#### Directions
Search the records below for the word "yellow" and show every line where it occurs.

(Stored data)

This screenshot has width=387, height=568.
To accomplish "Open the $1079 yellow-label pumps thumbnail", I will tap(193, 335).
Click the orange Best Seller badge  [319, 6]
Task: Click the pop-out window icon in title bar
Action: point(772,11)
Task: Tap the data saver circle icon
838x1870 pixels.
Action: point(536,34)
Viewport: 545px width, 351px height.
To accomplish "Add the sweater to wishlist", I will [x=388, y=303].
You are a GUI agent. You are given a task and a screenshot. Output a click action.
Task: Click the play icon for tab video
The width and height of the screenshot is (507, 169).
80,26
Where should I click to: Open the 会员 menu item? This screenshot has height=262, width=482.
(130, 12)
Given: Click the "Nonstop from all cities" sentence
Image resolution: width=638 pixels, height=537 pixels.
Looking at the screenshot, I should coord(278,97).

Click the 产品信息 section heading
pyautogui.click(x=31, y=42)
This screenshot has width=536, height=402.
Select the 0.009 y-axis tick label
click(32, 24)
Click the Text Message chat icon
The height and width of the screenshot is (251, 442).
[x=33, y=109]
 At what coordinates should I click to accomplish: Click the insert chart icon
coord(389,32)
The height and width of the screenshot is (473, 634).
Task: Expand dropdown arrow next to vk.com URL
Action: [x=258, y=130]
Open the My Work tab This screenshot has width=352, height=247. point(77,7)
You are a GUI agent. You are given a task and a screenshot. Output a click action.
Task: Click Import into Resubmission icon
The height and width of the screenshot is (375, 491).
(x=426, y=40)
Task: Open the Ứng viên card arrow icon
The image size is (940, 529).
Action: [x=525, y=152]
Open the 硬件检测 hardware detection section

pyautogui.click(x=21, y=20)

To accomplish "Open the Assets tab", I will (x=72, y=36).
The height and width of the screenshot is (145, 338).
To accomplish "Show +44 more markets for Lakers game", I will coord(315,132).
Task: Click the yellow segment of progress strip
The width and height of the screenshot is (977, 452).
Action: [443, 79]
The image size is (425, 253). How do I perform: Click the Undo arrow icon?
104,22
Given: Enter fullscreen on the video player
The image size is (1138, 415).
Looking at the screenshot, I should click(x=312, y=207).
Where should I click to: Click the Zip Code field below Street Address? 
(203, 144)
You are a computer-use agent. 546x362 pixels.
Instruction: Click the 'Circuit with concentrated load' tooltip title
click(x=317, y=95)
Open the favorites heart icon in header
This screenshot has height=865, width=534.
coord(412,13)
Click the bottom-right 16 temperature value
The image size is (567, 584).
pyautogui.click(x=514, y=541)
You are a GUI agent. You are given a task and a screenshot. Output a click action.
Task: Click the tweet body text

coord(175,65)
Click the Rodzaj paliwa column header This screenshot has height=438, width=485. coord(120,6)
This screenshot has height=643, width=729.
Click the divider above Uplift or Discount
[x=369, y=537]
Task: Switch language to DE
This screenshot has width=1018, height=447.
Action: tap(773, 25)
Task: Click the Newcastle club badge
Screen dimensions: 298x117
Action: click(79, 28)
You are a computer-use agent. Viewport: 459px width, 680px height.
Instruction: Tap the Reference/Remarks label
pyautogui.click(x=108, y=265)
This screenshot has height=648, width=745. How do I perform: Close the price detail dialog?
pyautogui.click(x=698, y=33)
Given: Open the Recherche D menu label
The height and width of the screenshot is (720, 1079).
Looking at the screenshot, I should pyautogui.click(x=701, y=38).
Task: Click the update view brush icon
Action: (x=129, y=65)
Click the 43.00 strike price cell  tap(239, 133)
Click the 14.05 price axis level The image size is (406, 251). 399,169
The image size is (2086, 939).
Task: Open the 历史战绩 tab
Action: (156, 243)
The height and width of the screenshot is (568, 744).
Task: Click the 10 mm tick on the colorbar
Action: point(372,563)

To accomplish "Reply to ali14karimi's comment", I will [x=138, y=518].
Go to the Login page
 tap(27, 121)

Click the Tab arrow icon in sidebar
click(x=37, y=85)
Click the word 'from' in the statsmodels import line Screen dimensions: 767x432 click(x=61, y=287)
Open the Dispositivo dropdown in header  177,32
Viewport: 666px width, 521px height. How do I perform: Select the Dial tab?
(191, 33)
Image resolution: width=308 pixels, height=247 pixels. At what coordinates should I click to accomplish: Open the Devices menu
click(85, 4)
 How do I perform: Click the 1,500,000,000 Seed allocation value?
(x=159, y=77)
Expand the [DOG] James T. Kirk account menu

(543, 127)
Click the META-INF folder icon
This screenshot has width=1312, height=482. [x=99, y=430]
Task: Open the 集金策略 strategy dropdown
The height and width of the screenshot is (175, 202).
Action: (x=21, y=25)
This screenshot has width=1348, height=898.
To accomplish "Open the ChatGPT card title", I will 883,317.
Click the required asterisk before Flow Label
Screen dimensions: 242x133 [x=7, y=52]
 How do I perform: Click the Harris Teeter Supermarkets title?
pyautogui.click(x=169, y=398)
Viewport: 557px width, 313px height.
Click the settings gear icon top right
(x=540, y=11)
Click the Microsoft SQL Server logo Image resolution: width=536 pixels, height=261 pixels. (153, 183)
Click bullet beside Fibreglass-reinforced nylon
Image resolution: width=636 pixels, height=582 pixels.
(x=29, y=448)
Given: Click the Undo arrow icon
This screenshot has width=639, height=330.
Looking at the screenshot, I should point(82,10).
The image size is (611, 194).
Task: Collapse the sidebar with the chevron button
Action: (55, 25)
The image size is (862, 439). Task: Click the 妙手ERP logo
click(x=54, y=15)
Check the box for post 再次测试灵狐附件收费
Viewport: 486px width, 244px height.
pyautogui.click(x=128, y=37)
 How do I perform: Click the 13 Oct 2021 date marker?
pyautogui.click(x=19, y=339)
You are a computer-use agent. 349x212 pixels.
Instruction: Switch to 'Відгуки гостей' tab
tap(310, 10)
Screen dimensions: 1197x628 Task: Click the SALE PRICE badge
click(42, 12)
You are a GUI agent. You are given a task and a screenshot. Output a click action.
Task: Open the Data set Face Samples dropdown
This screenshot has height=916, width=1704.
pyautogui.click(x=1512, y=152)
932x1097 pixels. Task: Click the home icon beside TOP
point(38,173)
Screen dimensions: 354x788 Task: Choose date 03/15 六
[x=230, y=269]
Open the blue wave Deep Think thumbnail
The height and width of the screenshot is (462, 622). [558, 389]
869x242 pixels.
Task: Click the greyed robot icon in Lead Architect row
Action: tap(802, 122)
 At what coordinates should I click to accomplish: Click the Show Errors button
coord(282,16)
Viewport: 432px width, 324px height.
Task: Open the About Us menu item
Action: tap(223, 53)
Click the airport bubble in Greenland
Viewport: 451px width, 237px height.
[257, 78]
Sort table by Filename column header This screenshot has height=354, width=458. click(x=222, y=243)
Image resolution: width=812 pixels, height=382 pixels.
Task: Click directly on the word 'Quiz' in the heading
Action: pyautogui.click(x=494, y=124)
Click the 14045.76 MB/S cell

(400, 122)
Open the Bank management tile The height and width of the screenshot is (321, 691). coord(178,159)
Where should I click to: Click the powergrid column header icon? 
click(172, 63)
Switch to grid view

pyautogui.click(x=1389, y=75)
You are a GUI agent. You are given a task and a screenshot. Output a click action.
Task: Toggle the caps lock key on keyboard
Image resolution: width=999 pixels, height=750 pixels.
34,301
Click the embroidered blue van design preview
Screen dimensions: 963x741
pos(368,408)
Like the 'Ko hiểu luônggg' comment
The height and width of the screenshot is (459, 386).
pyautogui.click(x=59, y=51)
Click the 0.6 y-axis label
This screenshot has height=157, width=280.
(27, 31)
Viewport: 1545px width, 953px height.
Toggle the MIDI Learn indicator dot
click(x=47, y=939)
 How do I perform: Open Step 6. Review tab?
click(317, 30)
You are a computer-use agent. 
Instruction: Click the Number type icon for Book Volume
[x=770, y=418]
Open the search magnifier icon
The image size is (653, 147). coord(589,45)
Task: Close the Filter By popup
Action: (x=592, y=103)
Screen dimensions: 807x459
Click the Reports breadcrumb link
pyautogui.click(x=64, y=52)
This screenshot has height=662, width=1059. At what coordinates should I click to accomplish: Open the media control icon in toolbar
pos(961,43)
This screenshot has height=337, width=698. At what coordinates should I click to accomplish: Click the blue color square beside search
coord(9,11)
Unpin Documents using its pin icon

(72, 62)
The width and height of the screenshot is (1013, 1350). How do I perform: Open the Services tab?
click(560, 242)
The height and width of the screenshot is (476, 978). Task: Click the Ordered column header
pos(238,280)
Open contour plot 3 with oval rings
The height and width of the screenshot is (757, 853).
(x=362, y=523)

#### Answer
To accomplish "Open the $1079 yellow-label pumps thumbnail", I will tap(193, 335).
Task: Click the yellow segment of progress strip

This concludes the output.